• _What the exercise asks_: Locate the line bearing "[Linkedin] (295, 2273)" in the material below, then reproduce it and each following line up to and including the line bearing "2197-1280 (880, 2219)".

• _Task data_:
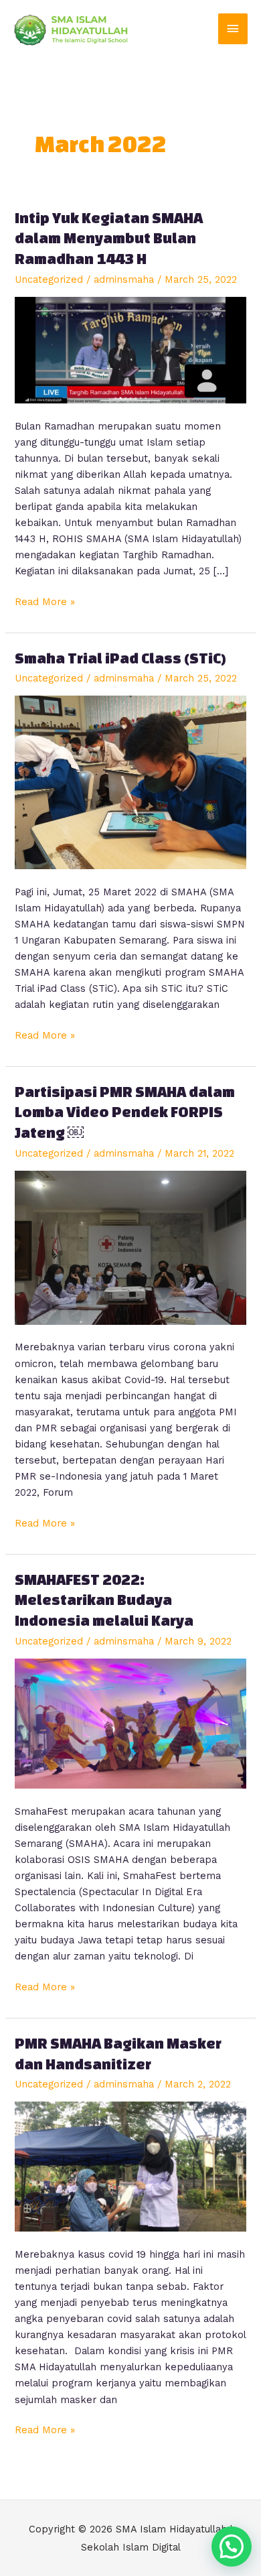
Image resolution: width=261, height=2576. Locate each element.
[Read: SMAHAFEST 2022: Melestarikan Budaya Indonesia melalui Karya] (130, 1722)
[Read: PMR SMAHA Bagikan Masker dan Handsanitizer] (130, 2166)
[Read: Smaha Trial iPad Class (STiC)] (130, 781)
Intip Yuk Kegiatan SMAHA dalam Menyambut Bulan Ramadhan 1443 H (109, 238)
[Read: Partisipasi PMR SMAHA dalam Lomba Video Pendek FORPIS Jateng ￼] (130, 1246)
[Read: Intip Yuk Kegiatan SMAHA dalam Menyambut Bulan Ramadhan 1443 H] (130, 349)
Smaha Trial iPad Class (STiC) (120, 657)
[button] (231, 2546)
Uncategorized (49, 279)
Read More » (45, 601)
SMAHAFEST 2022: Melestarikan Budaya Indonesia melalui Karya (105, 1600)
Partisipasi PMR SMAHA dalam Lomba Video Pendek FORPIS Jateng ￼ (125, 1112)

--

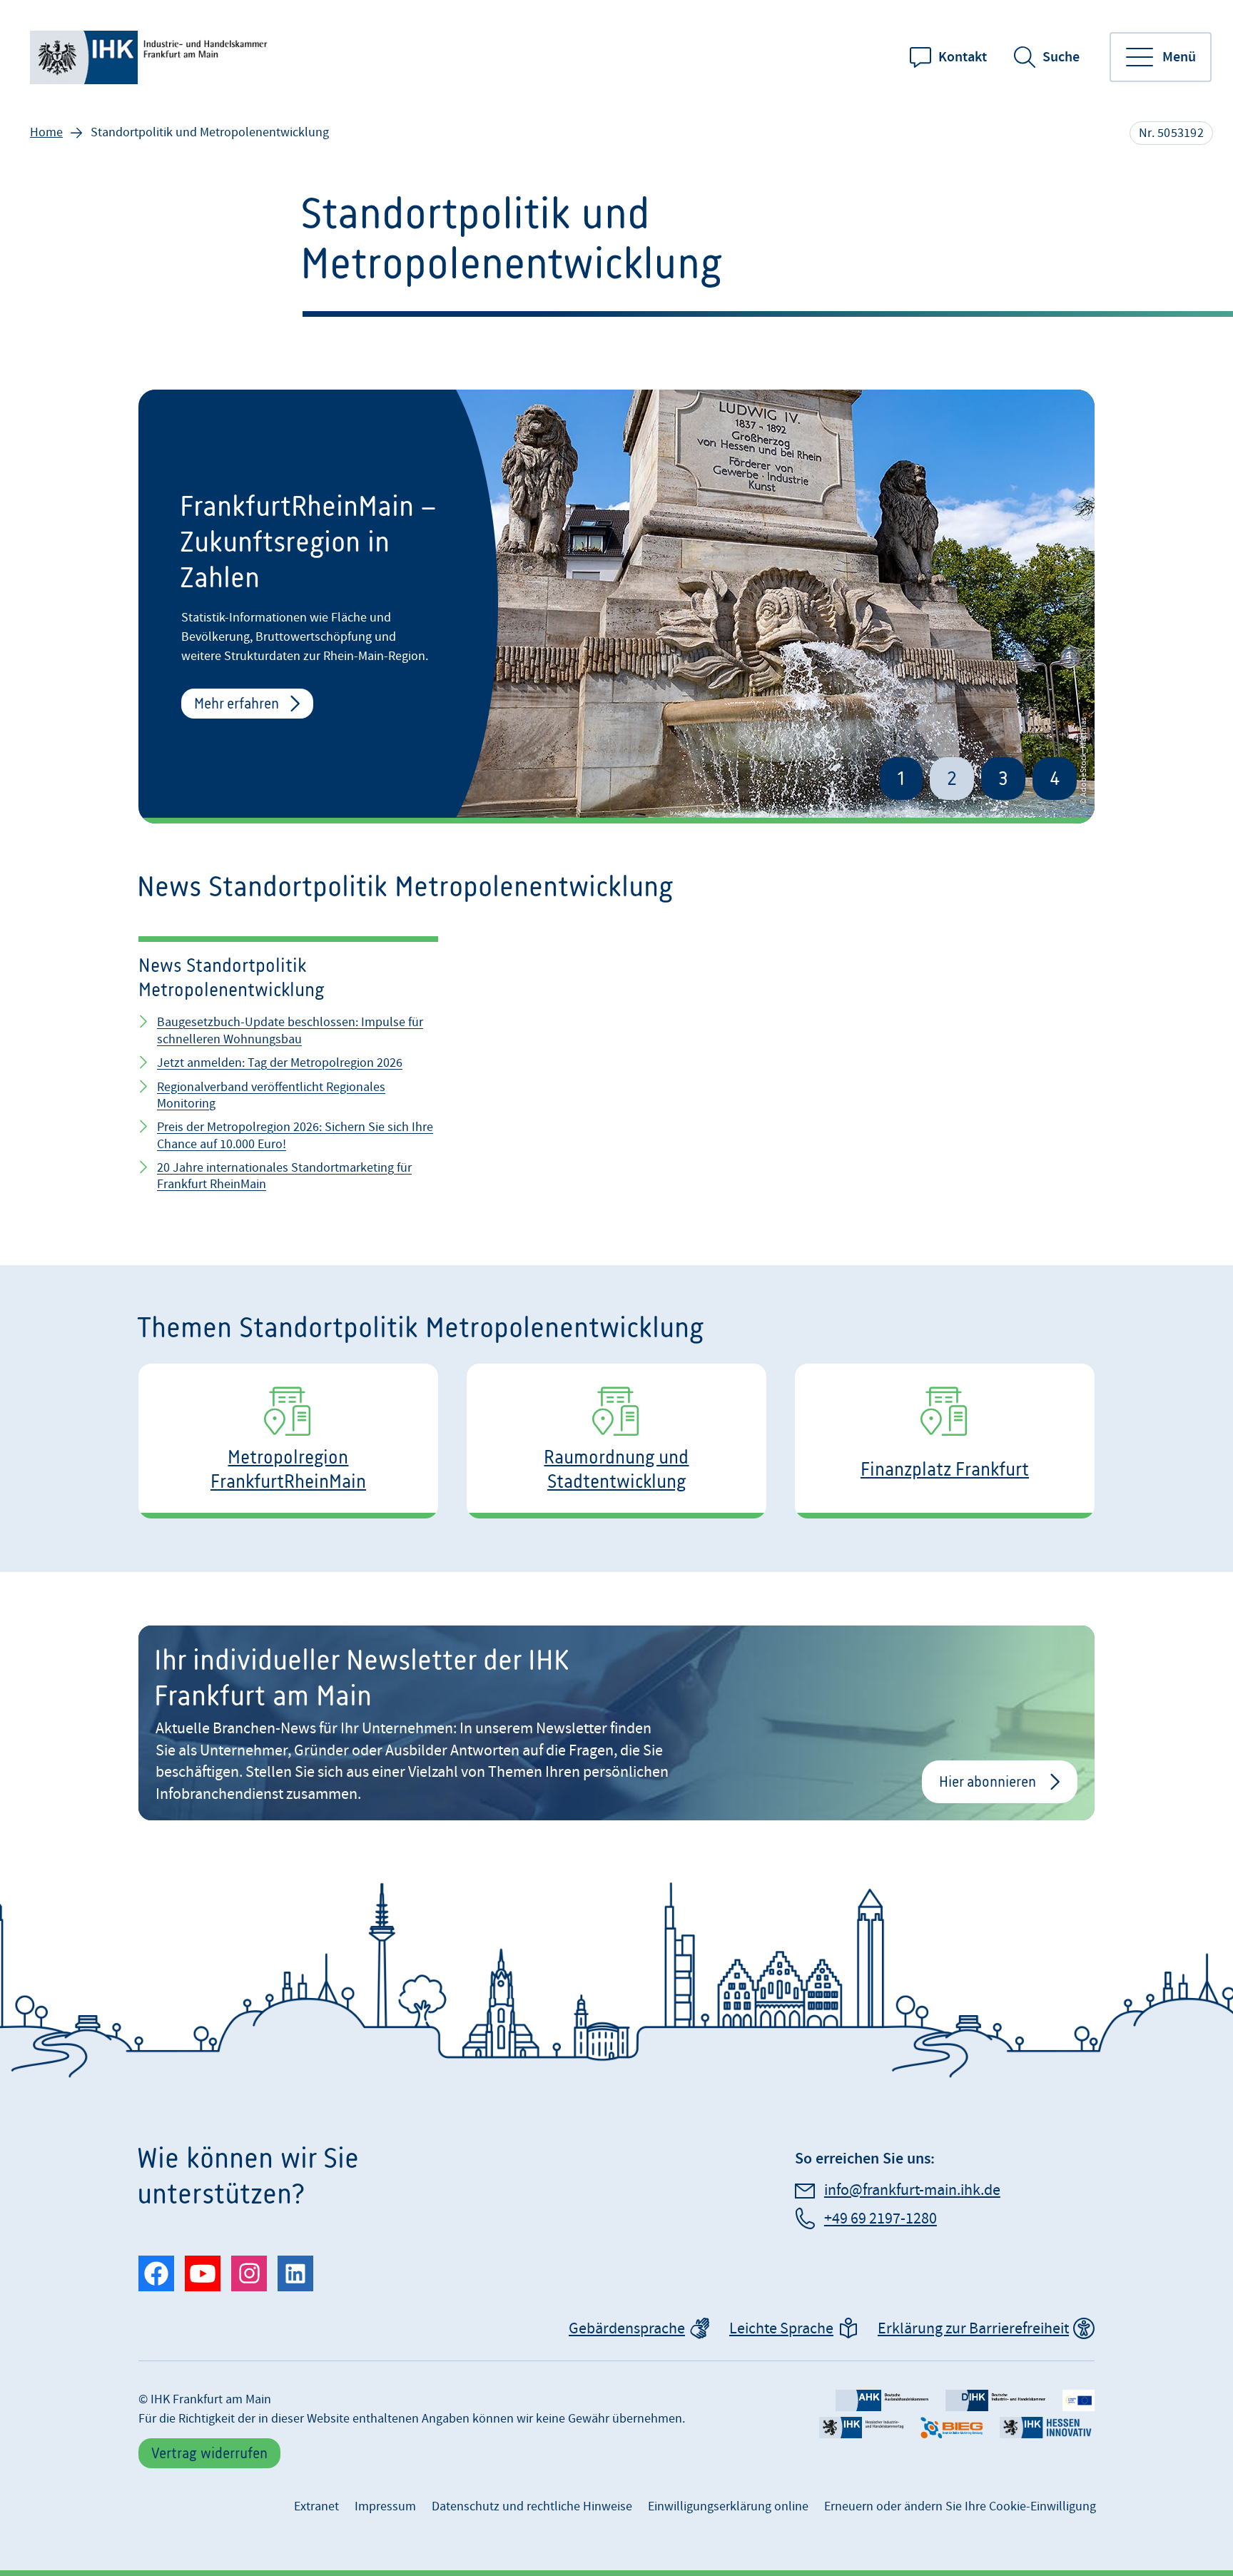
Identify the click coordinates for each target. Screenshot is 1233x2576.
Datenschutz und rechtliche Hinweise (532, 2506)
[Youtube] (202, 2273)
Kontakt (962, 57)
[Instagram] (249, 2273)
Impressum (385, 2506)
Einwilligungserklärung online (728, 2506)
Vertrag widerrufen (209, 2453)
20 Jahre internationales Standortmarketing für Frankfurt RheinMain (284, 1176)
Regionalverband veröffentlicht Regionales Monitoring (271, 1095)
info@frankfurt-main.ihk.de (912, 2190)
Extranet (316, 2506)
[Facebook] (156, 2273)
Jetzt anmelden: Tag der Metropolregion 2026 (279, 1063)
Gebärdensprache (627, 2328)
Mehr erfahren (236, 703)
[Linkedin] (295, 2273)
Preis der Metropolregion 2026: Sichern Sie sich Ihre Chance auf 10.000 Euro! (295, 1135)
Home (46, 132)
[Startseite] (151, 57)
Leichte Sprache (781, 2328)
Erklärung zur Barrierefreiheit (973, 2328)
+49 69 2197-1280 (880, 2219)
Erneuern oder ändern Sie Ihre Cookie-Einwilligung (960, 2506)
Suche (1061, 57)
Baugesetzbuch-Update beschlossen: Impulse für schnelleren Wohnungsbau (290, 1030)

• _Response_:
[Linkedin] (295, 2273)
Preis der Metropolregion 2026: Sichern Sie sich Ihre Chance auf 10.000 Euro! (295, 1135)
Home (46, 132)
[Startseite] (151, 57)
Leichte Sprache (781, 2328)
Erklärung zur Barrierefreiheit (973, 2328)
+49 69 2197-1280 (880, 2219)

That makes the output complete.